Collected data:
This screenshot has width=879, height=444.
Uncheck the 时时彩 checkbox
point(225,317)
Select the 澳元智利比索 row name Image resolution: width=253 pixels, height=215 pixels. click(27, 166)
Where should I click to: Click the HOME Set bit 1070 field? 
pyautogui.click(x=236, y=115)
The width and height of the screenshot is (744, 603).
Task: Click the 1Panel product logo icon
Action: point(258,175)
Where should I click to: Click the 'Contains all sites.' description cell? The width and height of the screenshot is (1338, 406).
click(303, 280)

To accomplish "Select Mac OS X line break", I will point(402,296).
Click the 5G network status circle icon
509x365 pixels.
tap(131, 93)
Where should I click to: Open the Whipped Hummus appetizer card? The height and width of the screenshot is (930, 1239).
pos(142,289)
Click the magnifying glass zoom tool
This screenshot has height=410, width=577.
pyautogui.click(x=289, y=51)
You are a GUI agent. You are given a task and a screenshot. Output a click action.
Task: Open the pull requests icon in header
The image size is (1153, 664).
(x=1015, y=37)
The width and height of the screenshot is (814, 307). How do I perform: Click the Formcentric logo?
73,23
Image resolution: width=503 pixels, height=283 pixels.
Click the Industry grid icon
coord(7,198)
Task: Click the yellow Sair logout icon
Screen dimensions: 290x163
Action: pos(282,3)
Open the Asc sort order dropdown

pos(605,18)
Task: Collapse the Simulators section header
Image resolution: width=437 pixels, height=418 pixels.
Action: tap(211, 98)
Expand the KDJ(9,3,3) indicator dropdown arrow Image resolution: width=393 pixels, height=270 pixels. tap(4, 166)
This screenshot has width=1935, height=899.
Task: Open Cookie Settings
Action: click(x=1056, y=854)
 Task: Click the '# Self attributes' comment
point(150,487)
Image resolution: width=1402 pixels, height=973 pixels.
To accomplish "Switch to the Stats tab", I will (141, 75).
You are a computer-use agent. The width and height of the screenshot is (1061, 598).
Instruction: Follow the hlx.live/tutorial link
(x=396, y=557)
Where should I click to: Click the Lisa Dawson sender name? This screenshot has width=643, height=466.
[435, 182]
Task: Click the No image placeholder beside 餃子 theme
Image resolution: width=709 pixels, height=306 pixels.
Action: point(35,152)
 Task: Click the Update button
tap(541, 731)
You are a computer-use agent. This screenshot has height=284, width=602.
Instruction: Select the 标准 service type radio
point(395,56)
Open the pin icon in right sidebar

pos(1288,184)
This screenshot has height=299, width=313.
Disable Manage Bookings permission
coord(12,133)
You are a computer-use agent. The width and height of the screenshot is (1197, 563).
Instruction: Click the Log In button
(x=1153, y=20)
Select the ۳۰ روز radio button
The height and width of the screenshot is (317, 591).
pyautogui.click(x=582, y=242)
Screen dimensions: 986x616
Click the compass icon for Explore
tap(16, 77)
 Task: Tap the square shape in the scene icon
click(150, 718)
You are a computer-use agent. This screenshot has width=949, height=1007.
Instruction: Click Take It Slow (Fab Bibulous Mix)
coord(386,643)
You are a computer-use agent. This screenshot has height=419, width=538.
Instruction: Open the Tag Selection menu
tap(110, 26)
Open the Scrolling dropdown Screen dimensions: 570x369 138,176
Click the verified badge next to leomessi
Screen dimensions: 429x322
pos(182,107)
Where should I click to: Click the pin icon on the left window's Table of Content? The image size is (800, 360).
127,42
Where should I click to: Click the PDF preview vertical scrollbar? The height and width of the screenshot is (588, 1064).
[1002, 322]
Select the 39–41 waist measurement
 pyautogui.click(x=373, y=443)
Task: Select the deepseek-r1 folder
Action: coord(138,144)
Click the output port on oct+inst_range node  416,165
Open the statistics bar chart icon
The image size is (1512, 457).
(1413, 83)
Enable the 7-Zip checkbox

§ Assignment
Exactly the lines from the one containing "has height=419, width=538." to the last line of the entries above must be duplicated, with both of those lines included and nothing more.

§ Response to the task
You are a computer-use agent. This screenshot has height=419, width=538.
Instruction: Open the Tag Selection menu
tap(110, 26)
Open the Scrolling dropdown Screen dimensions: 570x369 138,176
Click the verified badge next to leomessi
Screen dimensions: 429x322
pos(182,107)
Where should I click to: Click the pin icon on the left window's Table of Content? The image size is (800, 360).
127,42
Where should I click to: Click the PDF preview vertical scrollbar? The height and width of the screenshot is (588, 1064).
[1002, 322]
Select the 39–41 waist measurement
 pyautogui.click(x=373, y=443)
Task: Select the deepseek-r1 folder
Action: coord(138,144)
Click the output port on oct+inst_range node  416,165
Open the statistics bar chart icon
The image size is (1512, 457).
(1413, 83)
Enable the 7-Zip checkbox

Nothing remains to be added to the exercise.